Gabriele: It would be amazing to watch how a city evolves, fast-forward. One day mail moves by horse and buggy, the next, a telephone line is installed. One day everyone lives by gas light, the next, electricity is strung up and pumped in. Mostly, how cool to be one of the few women who dare to venture north in search of personal fortune. I would have done that, as, no doubt, my options would have been limited to marrying young and moving directly from my father’s house to my husband’s. I would have read about the northern migration and fled home. I would like to think that I would have been entrepreneurial, opening a sewing shop or a restaurant or a school. But the whore’s money might have been too difficult to resist. Plus I’m a sucker for a corset and feathers.

Love: I think this whole ‘life-with-death’ mentality appeals to me primarily because I am super-duper scared of death. I’ve never managed to shake that childhood awake-in-the-dark-contemplating-mortality thing that most people manage to move past (or at least healthily suppress) in adulthood. I’m still totally bowled over – and kind of affronted – by mortality. So I think the best thing about living back then would be, basically, not being like this. Being able to look at life without the terror of death mangling my view.

Miller: I must be drawn to this era in part because of the manic revolutionary fervor in the air, and because, even then, people (OK: members of the white, male gentry, but still) seemed to have understood that they were living in a remarkable time. There seemed to have been a feeling that they were living in a precedent-creating era: they were remaking and reimagining the world. Not to sound too crotchety, but how often do we look around at this shallow, frivolous, lowest-common-denominator culture of ours––not to mention our sometimes criminal government––and feel that this is the best time ever to be alive? I mean, doesn’t every right-thinking person sort of have to believe that humanity has gone kind of gone backward? Also: late eighteenth-century clothes were super cool.

 
––What would be the worst?


Birkerts: The afore-mentioned fleas, still-primitive dentistry…

Gabriele: The smell. People reeked back then. One of the main pleasures of watching Deadwood was how the series accurately depicted the vile hygiene. Also bad would be the violence, especially against women. Despite my modern bravado, and all joking aside about prostitution, joining the gold rush as a woman would have been a horribly dangerous thing to do; rape was common, murder too. The overall lawlessness of an unformed society would have been stressful. But still, I’d have been game.

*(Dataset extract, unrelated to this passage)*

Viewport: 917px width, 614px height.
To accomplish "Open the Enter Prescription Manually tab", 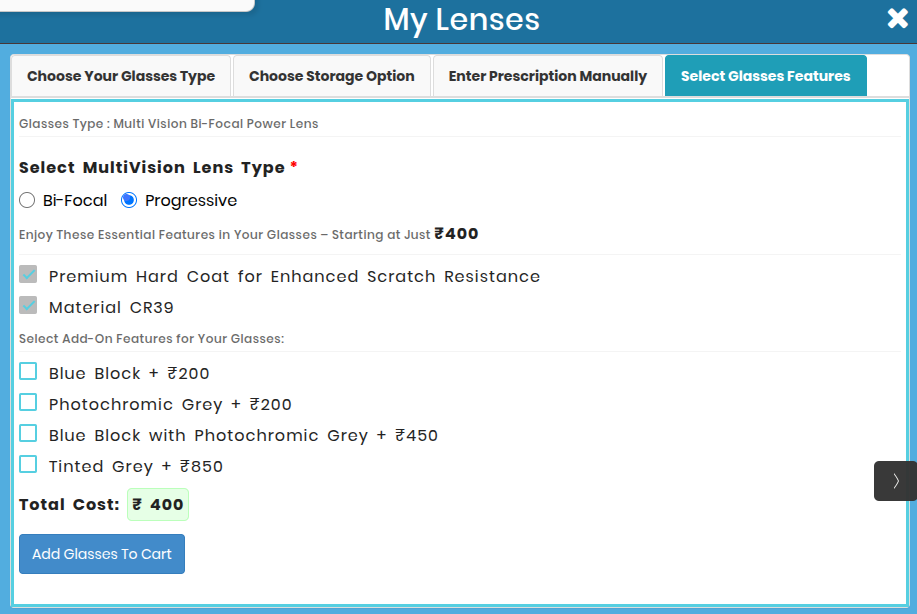I will tap(547, 75).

Love: As it turns out, I’m not actually a big fan of war and disease. I am TERRIFIED of the bubonic plague. Way more than it is reasonable to be terrified of a disease that hasn’t claimed a victim in centuries. Also, I get cold really easily and I don’t much like the heat either. In general, I’m not much of a trooper, physically speaking. And not being able to read. I find it hard to imagine life being all that enjoyable without books. Maybe if I could be a scullery maid in a monastery (did they have scullery maids?) and a big-hearted, forward-thinking monk could secretly teach me philosophy and theology and some alchemy for good measure at night. That sounds pretty appealing. But there’d still be war and disease to contend with.

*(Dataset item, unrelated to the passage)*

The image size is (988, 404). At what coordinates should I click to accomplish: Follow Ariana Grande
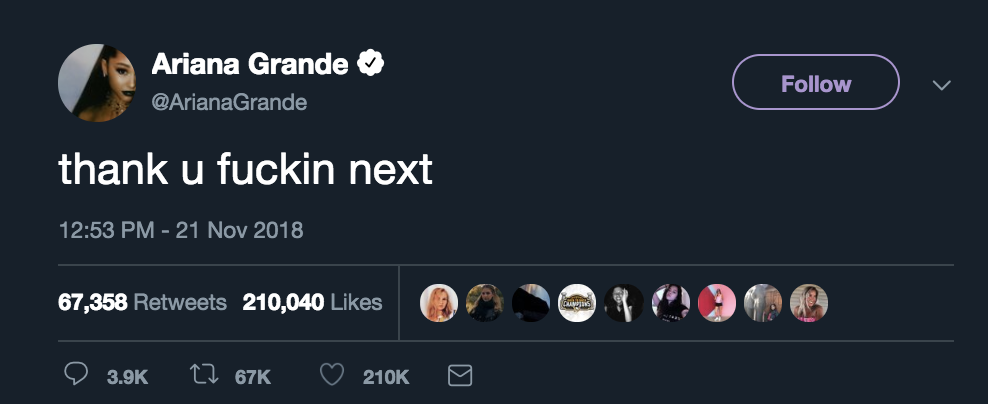click(815, 82)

Miller: Obviously, it wasn’t such a great time to be a woman. (On the upside, I would have probably gotten very good at those needlepoint alphabet primers you always see on tours of old houses.) And, boy, would it have sucked even more to be black or Native American. What else? Well, there was no anesthesia, the public hygiene was hideous, the lifespan was forty, women could almost be guaranteed an eventual death in childbirth, you were up at dawn and in bed at dusk, the last meal of the day was at 3 pm, you ate what you grew or killed, and you were pretty much entirely self-sufficient (which might not have been such a bad thing, really). There were no pharmaceutical drugs. But there was lots and lots of alcohol. But no Stephen Sondheim. And I’m firmly of the mind: If there’s no Sondheim, what’s the point?